- [Problem to work on] Each line from the one containing "252x197 pixels." through the end of the data is to be written out exactly, and nothing more.

▬▬▬▬▬▬

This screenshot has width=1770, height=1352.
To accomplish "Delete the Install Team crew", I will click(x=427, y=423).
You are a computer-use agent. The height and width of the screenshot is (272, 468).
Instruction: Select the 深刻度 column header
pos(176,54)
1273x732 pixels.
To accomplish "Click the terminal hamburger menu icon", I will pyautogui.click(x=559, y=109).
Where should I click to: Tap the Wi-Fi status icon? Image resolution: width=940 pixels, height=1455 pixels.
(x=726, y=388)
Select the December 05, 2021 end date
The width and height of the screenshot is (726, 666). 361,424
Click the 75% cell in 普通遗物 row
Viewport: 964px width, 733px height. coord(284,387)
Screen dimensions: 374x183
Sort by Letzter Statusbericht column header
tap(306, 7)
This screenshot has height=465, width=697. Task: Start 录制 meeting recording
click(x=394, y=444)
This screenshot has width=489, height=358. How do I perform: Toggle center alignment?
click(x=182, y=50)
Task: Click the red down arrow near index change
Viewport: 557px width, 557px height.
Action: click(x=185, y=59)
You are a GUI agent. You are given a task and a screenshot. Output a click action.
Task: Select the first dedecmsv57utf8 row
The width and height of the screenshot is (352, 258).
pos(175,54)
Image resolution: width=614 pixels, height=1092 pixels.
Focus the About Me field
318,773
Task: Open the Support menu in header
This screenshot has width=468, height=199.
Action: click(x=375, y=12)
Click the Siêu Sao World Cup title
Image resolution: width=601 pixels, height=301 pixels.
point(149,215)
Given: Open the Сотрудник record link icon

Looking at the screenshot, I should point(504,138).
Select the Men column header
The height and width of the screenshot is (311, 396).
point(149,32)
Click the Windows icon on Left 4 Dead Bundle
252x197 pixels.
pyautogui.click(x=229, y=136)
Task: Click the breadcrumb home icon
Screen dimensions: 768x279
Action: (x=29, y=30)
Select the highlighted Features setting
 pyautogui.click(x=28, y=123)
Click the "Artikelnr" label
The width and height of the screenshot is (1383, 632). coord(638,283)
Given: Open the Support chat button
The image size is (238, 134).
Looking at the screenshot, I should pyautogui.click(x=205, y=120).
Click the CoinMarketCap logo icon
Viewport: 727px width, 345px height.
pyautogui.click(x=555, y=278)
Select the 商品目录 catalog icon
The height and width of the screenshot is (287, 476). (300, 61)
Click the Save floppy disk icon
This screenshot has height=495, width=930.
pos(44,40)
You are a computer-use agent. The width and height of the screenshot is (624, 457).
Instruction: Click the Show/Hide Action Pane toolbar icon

▬▬▬▬▬▬

- [Written reply]
252x197 pixels.
pyautogui.click(x=229, y=136)
Task: Click the breadcrumb home icon
Screen dimensions: 768x279
Action: (x=29, y=30)
Select the highlighted Features setting
 pyautogui.click(x=28, y=123)
Click the "Artikelnr" label
The width and height of the screenshot is (1383, 632). coord(638,283)
Given: Open the Support chat button
The image size is (238, 134).
Looking at the screenshot, I should pyautogui.click(x=205, y=120).
Click the CoinMarketCap logo icon
Viewport: 727px width, 345px height.
pyautogui.click(x=555, y=278)
Select the 商品目录 catalog icon
The height and width of the screenshot is (287, 476). (300, 61)
Click the Save floppy disk icon
This screenshot has height=495, width=930.
pos(44,40)
You are a computer-use agent. The width and height of the screenshot is (624, 457).
Instruction: Click the Show/Hide Action Pane toolbar icon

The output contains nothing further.